E’ un’immagine fotografica quella di Invictus dominata da una luce che sembra voler unire ciò che è diviso, con la forza della sua uniformità,  una luce non artificiale, lontana da quella dei film-videogiochi, ispirata da un desiderio soggettivo di coniugazione innovativa del digitale con la tradizione dei colori, in grado di mettere al centro del film un’icona proveniente dalla realtà, registrata in essa, non quella virtuale prodotta nelle sedi del film-studies, un’immagine che parla, che questiona, stupisce mantenendo un rapporto diretto con il reale;  qualcosa di  difficile realizzazione  perché tutto ciò sembra poter nascere solo durante le riprese, sul set, giorno per giorno, attimo per attimo, senza il comodo appoggio di una sceneggiatura, di una guida sicura di riferimento, di una traccia guida già pensata  precedentemente, elaborata e pronta all’uso, senza l’appoggio dei sofisticati meccanismi presenti nei film-studies.
Ecco allora che Clint Eastwood non perde neanche un dettaglio del sonoro e delle immagini significative in gioco, in una partita di rugby memorabile, drammatica, come la finale della coppa del mondo giocata a Città del capo nel 1995 tra Sudafrica e Nuova Zelanda, mostrando indimenticabili scene di gioco, in una varietà espressiva di volti e situazioni impressionante, anche tra scorrettezze fisiche e  azioni molto pericolose, tra placcaggi al collo o al braccio non piegato, tra pugni involontari, sgomitate, testate, mischie, scontri fisici cruenti ben distribuiti lungo la narrazione con una sapienza registica non comune.

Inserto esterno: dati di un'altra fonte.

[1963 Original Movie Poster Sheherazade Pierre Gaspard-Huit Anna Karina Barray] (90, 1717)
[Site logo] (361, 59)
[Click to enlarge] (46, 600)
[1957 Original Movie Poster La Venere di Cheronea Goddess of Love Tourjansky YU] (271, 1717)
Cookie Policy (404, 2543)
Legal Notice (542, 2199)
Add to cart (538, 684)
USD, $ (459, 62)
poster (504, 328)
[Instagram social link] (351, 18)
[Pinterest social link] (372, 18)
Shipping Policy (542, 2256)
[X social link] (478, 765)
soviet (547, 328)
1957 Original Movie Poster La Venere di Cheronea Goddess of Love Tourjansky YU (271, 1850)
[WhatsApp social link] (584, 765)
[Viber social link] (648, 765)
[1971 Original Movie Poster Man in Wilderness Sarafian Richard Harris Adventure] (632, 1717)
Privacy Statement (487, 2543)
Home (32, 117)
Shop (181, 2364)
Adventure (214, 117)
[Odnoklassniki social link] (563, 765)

Rispetto ad altri film di Clint che sapevano caricare a dovere il desiderio dello spettatore portandolo poi a delle  forme di scarica di grande spettacolo, di intensa realizzazione immaginifica legate più a delle rappresentazioni che a un vero diretto, in Invictus  troviamo  un Clint  Eastwood essenziale, sobrio, con dettagli scenici che sono in una relazione equilibrata con gli argomenti storici più forti e intensi; la sua è una narrazione lontana dalla suspense e dalla drammatizzazione noti, ma capace lo stesso di suscitare forti emozioni.

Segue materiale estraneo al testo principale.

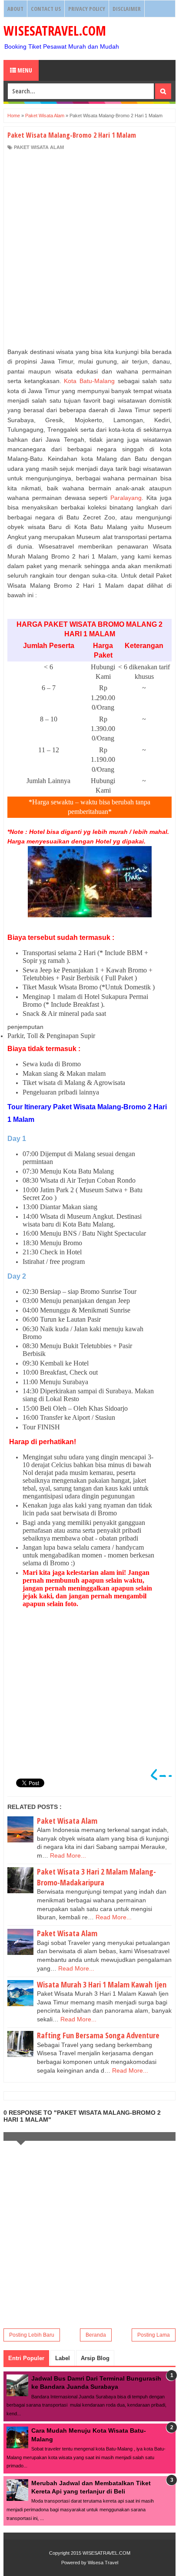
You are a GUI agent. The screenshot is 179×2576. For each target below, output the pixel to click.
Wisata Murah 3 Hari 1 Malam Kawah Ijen (101, 1984)
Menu (24, 70)
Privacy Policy (86, 9)
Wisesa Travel (103, 2562)
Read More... (68, 1855)
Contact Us (46, 9)
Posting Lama (153, 2335)
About (15, 9)
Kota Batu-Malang (89, 380)
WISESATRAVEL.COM (54, 31)
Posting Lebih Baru (31, 2335)
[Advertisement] (89, 248)
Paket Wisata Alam (39, 147)
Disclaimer (127, 9)
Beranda (96, 2335)
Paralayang (126, 497)
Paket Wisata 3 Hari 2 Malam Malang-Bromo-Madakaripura (96, 1877)
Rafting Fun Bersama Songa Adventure (98, 2035)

Qui Clint Eastwood è molto attento, fino ad arrivare al capolavoro, solo alla eccelsa composizione della  fotografia delle scene sportive, vero e proprio punto di forza estetico, poetico del film, con un alto rischio di incasso per il botteghino popolare che vuole per tradizione al centro del film personaggi da commedia, più finti che veri, capaci però di far sognare e sperare.